Start of DATA LISTING

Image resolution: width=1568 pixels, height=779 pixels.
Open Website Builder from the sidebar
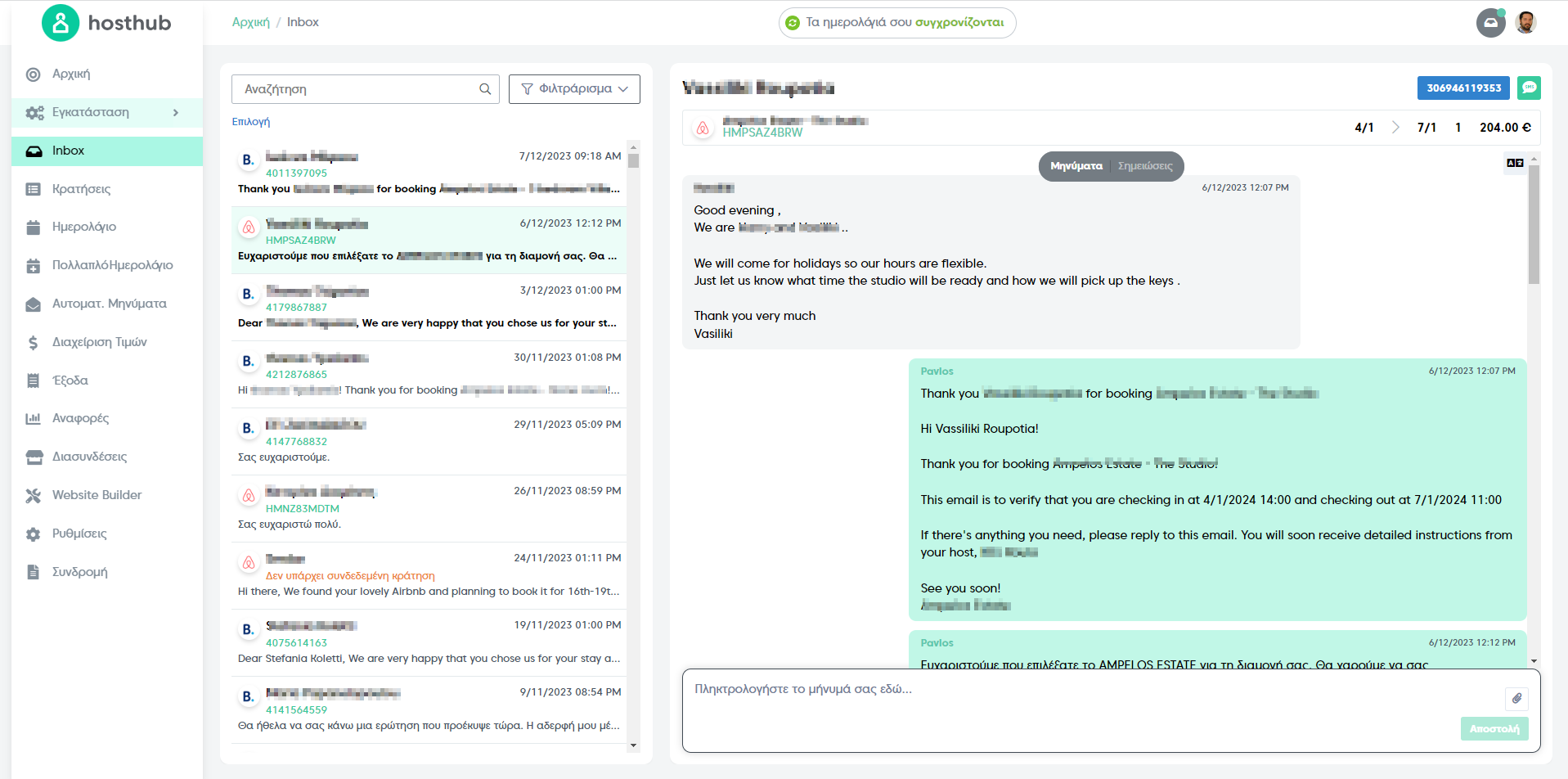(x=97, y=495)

End of DATA LISTING
Start of DATA LISTING

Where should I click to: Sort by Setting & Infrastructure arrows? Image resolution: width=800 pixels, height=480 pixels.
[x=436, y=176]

End of DATA LISTING

**EXERCISE GOAL**
Rewrite the data between the lines holding "Image resolution: width=1568" and "(x=97, y=495)", inclusive, replacing "sidebar" with "side panel" and keeping everything else unchanged. Omit the pictures from your answer.

**WRITTEN ANSWER**
Image resolution: width=1568 pixels, height=779 pixels.
Open Website Builder from the side panel
(x=97, y=495)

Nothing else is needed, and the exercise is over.